Coming from the UK – you would think I’d heard every silly rule in the book, but it seems that New Zealand councils can be just as bizarre in what they let you do, and the lengths they will make you go to before they allow you to do the simplest things.
Weighing by the Kilo, and marking distance by Kilometre is already here, so you just have to get used to it one way or another; but I didn’t think New Zealand had come up with regulation that are as batty as the whole “Thy Cucumbers shalt not be curly” thing.
Apparently – I was wrong.
So here, courtesy of the Sunday Star Times: is a list of wacky rules made up by people who obviously haven’t got anything better to do all day:
In Palmerston North, you may need smoke alarms in your house if you’re putting a swimming pool in the garden. (Apparently – the pool fence may catch fire, which may spread to the house).
And since Wellington introduced “plan change 65″ in July, a resource consent has been needed to dig a hole with walls steeper than 63 degrees. (You may need your kids to help you remember how to use a protractor to measure this) Exemptions to the rule include gardening, grave digging, putting in a letterbox and topdressing a field but not digging in a sandpit.

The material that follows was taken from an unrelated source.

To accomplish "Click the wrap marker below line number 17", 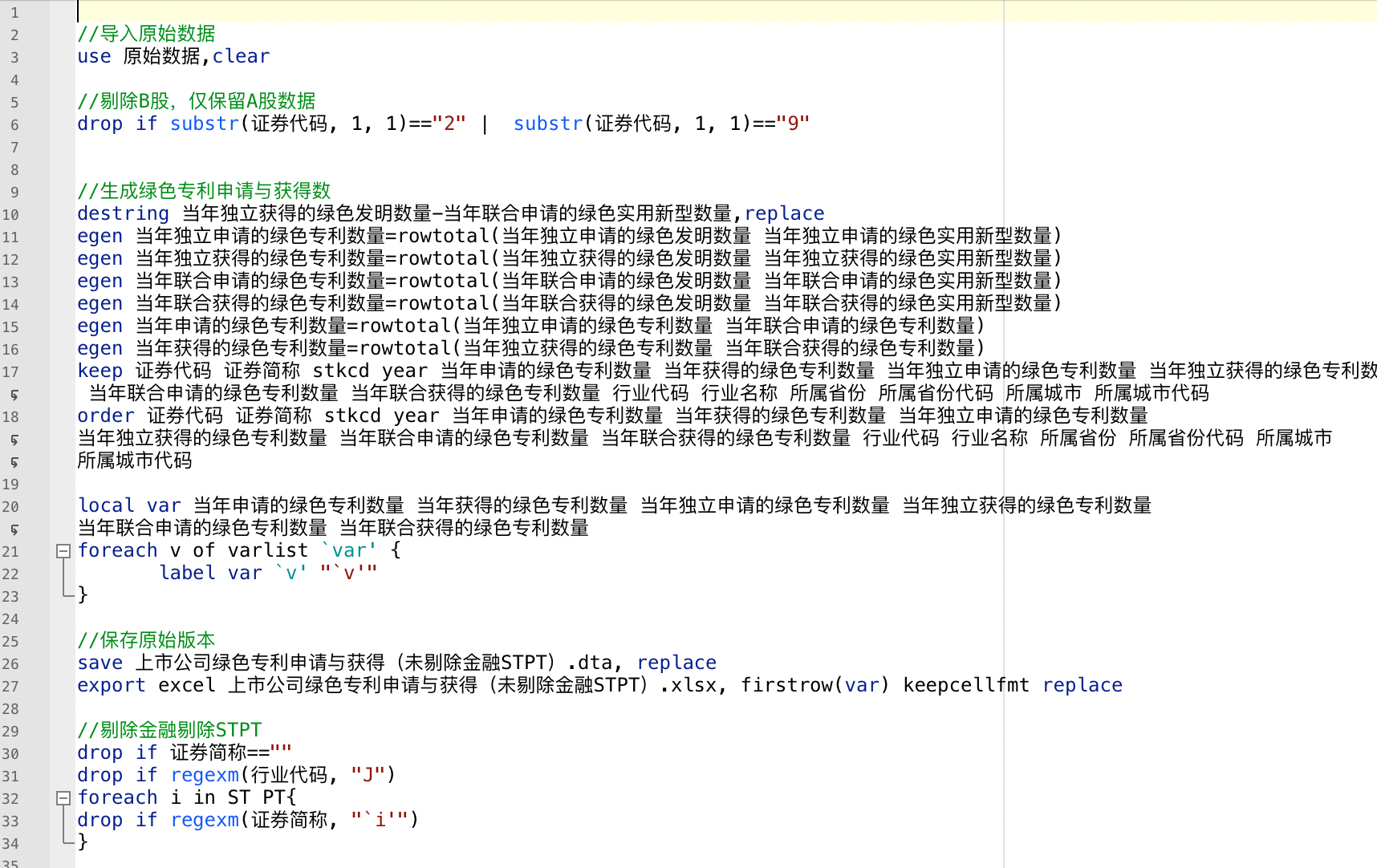I will click(x=14, y=395).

In Christchurch you must put your wheelie rubbish bins a minimum of 50cm apart. (Hopefully a ruler is supplied with every bin).
In Manukau you need a building consent if you move a toilet to the opposite corner of the bathroom.

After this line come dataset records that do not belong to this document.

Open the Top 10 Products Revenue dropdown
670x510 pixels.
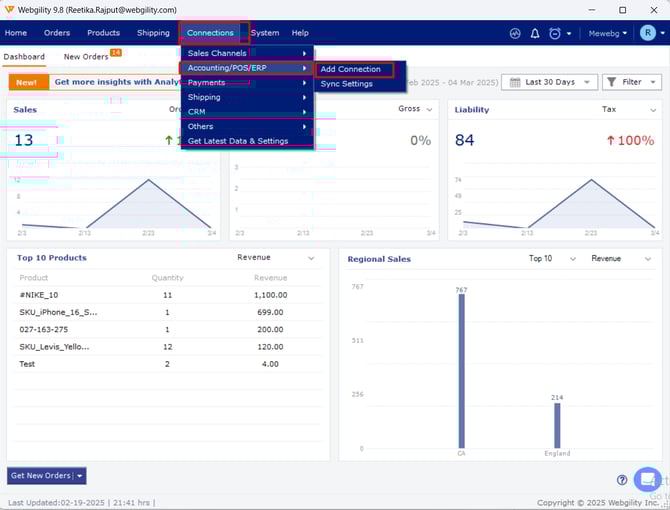[311, 257]
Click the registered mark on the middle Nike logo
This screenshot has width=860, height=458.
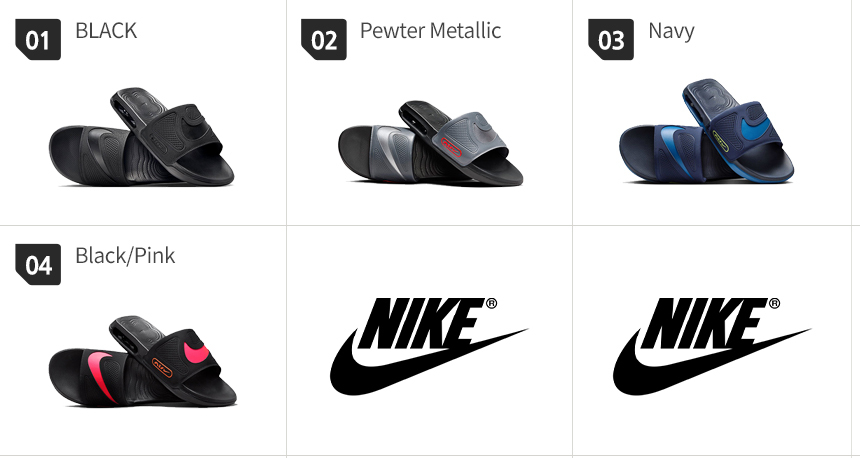(491, 303)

In Waimakariri district you can’t build within 250m of another property if the other owner spreads pig effluent on their lawn. (Why would you want to live next to anyone who spread pig effluent on their garden in the first place???)
In Invercargill you need a building consent to change tap positions in a sink. (There is just no comment you can make on this one.)

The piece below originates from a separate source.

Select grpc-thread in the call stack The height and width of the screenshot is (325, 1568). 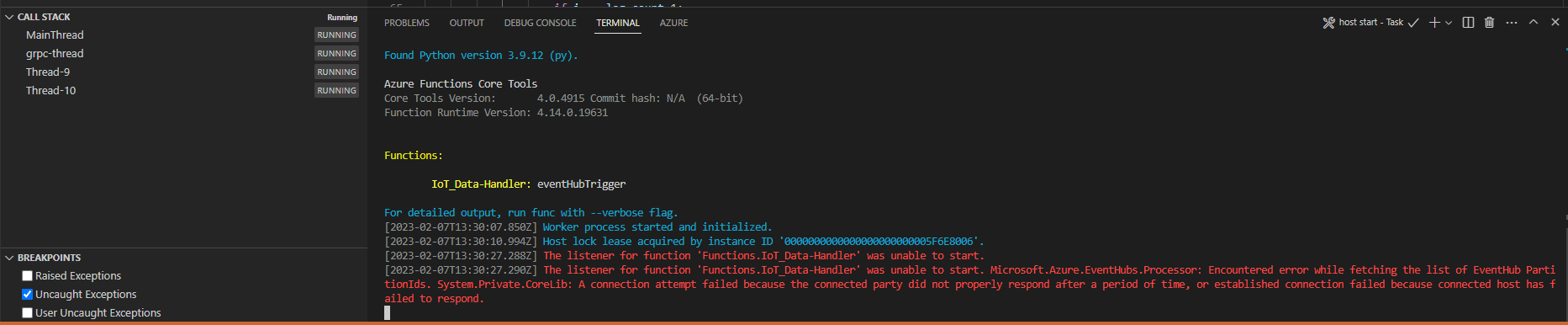(x=183, y=53)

Putting in an above-ground swimming pool in Waitakere requires a building consent, plus a $1000 deposit in case a builder’s truck damages the road. (I would bleeding well hope the that council built its roads to be able to handle a truck or two – although given the way they are building the road to our house – I guess that may be expecting to much.)
All in all – just plain bizarre. The serious side is that ACT’s Rodney Hide is trying to bring attention to these things, and put pressure on Government to reduce the number of silly rules and regulations that cause so much grief for many New Zealanders. Good on him I say – it really is about time that Governments: Local or Nationally started using common sense instead of trying to look clever and failing miserably.

Related posts:
- Only In New Zealand: The Right Turn Rule.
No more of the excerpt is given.